At 25°C and 730 mm pressure,380 ml of dry oxygen was collected.If the temperature is constant ,what volume will the oxygen occupy at 760 mm pressure ?

ANSWER- 365ml

p1v1=p2v2

730*380/760=v2
365ml

Do you want to know if your answer of 365 is correct? It is. Do you want to know how to work it?

P1V1 = P2V2

P1v1= p2v2 730×380=760× v2 277400=760v2 v2 =277400/760=365 ml

P1v1=p2v2

730*380 = 760*v2
V2=365ml

730*380/760=365

At hundred degree Celsius and 1 ATM pressure if the density of liquid water is 1 gram per cm cube and that of water vapour is 0.0006 gram per centimetre cube the volume occupied by the water molecule in 1 litre of steam at the temperature is

To solve this problem, we can use Boyle's Law, which states that the volume of a gas is inversely proportional to its pressure when the temperature is constant.

We have the initial volume (380 ml) and pressure (730 mm) and need to find the final volume at a different pressure (760 mm).

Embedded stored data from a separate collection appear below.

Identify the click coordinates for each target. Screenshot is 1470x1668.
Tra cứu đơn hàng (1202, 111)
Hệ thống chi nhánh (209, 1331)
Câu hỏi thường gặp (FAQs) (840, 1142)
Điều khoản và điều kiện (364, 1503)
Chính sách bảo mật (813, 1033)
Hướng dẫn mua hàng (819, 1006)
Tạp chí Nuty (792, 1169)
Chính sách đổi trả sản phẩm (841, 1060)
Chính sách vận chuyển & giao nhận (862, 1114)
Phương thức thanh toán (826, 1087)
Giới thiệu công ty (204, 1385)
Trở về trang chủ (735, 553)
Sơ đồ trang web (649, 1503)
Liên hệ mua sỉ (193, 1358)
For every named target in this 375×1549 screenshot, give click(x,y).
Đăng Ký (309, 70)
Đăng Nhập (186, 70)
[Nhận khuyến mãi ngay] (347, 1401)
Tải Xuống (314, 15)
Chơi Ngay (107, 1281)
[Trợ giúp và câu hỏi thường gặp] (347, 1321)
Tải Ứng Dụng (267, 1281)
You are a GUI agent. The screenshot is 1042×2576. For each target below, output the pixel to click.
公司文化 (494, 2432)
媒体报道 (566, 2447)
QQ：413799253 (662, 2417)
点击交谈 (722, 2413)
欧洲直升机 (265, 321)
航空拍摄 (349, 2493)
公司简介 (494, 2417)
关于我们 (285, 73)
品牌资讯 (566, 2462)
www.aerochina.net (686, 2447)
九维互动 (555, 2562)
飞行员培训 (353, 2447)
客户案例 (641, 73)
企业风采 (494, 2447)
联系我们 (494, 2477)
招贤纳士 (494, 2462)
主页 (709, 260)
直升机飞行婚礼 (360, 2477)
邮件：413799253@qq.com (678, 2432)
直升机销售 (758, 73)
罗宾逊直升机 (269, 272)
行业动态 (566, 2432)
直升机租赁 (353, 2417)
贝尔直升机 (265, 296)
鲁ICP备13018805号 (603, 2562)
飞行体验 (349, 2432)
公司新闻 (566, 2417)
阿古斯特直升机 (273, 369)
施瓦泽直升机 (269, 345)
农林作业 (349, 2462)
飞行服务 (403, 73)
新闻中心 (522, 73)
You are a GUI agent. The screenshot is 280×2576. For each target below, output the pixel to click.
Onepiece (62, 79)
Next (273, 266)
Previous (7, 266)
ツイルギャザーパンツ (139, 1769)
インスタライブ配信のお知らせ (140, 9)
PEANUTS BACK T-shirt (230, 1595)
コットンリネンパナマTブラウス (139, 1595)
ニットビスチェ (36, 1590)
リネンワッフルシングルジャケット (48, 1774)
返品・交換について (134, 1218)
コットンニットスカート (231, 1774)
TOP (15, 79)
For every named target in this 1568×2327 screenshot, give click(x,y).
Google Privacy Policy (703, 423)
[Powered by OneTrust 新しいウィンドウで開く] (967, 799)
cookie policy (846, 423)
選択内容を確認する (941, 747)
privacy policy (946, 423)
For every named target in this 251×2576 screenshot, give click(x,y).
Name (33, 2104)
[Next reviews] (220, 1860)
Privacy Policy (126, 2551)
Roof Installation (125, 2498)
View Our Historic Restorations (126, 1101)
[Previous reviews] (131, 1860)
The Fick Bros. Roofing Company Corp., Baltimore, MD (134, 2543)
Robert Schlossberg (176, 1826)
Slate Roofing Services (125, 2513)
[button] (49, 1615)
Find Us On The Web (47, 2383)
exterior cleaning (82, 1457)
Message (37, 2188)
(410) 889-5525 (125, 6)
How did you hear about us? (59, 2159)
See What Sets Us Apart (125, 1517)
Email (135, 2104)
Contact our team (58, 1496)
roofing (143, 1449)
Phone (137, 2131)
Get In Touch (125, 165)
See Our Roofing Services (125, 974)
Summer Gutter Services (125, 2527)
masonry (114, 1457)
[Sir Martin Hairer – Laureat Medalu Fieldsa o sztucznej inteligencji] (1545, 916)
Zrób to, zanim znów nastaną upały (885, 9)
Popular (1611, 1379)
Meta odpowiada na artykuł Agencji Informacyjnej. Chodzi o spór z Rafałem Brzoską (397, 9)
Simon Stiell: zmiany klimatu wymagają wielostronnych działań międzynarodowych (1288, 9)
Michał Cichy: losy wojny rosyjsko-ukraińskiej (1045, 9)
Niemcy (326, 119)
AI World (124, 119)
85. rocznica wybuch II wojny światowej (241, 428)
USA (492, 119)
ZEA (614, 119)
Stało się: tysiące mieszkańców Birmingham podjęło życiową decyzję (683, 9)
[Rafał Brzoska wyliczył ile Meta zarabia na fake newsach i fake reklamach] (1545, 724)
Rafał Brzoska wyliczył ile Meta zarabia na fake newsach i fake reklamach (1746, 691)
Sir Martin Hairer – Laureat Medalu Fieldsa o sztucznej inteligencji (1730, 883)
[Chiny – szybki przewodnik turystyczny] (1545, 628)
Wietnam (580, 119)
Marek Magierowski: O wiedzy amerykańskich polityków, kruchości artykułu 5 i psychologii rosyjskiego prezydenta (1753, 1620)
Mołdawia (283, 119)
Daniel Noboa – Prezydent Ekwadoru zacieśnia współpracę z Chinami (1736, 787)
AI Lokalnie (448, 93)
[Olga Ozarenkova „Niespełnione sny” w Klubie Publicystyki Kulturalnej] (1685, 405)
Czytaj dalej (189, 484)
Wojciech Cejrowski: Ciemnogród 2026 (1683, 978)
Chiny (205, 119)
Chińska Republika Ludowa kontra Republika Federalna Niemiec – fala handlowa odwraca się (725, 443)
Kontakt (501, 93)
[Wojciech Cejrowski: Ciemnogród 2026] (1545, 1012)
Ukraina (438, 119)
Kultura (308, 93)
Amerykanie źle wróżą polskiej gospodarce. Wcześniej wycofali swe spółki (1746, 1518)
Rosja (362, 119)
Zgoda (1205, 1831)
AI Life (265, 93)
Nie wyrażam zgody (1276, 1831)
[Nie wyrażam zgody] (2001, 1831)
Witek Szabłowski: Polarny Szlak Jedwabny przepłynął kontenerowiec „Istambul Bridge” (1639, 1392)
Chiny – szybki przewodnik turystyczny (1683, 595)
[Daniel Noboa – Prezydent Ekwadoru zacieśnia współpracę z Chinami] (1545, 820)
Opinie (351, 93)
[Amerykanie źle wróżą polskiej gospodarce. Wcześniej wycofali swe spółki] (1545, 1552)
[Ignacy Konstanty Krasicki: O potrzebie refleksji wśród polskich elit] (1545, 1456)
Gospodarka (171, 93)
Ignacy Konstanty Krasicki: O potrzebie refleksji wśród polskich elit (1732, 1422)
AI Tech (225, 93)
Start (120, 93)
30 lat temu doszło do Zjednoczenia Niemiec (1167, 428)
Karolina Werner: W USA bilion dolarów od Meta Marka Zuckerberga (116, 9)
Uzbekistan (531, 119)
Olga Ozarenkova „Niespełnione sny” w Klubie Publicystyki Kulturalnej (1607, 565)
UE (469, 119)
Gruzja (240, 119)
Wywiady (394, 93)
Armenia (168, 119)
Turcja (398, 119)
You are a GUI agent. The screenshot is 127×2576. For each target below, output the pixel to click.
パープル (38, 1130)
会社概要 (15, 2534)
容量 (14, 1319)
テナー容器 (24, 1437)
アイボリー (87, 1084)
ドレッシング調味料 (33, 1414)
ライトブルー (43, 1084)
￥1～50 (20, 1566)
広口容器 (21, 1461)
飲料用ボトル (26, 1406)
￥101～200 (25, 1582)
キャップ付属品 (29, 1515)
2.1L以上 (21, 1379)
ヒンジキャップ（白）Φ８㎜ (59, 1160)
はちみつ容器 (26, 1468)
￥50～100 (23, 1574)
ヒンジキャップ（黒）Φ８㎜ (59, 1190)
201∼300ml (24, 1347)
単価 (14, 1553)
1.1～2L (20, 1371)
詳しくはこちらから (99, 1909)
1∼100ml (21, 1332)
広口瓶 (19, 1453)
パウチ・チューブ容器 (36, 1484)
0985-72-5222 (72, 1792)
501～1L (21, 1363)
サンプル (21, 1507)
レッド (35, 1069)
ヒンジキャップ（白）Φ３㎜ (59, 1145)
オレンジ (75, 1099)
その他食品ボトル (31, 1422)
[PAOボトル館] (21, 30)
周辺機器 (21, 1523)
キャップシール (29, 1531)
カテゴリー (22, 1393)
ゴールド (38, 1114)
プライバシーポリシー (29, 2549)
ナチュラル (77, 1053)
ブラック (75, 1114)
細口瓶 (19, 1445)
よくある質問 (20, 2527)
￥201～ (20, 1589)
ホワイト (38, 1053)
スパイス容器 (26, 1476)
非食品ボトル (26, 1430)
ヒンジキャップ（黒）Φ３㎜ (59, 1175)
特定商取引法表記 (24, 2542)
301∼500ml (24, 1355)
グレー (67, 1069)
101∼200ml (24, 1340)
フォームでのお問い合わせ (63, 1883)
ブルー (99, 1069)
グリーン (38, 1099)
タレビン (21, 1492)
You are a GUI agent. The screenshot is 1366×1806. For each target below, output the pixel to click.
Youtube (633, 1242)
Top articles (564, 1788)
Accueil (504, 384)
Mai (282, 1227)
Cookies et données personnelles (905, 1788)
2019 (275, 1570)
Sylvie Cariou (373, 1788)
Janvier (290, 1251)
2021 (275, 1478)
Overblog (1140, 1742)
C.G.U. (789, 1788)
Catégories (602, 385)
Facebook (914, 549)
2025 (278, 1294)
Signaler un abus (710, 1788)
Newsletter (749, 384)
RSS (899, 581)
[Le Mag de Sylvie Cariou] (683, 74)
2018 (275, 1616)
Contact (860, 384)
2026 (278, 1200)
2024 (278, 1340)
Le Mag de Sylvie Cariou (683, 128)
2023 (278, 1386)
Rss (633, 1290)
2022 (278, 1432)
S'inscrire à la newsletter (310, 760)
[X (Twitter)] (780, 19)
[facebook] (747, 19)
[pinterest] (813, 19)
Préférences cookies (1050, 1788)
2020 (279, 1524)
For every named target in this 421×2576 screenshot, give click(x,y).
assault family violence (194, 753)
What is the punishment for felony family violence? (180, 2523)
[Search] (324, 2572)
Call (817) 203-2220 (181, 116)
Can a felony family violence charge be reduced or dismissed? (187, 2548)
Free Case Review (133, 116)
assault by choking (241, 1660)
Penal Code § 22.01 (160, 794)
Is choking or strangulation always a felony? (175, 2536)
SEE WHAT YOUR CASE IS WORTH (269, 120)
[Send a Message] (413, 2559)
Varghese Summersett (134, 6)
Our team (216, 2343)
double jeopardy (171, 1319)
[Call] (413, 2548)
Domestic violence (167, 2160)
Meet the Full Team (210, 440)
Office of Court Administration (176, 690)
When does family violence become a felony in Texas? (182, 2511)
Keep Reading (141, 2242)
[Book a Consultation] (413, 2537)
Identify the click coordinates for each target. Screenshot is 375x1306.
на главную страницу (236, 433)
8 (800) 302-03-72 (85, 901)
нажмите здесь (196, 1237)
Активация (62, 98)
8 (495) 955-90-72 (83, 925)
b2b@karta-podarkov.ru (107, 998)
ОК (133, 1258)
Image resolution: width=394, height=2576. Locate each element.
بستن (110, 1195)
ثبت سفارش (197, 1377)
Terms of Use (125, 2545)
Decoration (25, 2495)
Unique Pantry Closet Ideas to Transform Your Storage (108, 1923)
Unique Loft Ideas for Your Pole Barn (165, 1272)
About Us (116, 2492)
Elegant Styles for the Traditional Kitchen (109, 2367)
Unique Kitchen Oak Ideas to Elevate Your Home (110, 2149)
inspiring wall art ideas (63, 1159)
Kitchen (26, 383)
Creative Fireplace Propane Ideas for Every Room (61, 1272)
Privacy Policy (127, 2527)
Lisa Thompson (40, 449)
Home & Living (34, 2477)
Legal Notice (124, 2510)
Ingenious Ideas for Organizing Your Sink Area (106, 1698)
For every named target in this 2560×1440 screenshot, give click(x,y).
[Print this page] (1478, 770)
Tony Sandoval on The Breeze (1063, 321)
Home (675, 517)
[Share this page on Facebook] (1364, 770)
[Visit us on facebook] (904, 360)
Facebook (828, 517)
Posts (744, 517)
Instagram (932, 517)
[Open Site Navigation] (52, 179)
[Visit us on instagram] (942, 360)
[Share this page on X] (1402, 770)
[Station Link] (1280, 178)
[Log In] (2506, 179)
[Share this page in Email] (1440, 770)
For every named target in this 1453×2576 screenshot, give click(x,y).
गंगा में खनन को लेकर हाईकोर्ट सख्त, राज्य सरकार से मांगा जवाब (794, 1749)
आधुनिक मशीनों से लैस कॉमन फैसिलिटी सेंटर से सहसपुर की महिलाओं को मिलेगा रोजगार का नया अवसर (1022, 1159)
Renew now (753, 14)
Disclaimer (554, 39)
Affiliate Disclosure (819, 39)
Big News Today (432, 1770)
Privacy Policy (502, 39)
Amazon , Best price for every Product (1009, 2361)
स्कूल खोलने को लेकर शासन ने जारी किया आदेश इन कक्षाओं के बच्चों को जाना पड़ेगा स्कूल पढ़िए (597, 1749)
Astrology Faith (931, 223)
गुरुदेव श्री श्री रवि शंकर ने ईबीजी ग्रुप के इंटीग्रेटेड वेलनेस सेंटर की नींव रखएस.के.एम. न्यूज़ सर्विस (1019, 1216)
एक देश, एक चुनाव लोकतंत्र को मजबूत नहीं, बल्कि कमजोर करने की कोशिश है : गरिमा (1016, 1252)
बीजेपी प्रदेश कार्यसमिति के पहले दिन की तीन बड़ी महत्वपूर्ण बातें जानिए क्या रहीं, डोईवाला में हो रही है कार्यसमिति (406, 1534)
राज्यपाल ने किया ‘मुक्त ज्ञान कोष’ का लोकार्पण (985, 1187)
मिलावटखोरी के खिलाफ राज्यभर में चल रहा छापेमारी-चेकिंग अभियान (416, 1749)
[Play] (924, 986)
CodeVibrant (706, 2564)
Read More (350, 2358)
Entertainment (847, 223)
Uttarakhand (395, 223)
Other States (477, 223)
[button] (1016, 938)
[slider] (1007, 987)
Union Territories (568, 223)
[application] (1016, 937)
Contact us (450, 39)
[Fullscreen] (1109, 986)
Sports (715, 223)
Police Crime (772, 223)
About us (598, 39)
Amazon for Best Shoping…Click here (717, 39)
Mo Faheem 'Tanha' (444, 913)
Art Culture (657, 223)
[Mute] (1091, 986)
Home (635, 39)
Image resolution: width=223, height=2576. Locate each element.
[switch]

Boyle's Law can be stated as:

P1 * V1 = P2 * V2

Where P1 and V1 are the initial pressure and volume, and P2 and V2 are the final pressure and volume.

In this case, we know P1 = 730 mm, V1 = 380 ml, and P2 = 760 mm. We need to solve for V2.

Using the formula, we have:

730 mm * 380 ml = 760 mm * V2

Now we can solve for V2:

V2 = (730 mm * 380 ml) / 760 mm

V2 = 365 ml

Therefore, the volume of oxygen at 760 mm pressure would be 365 ml.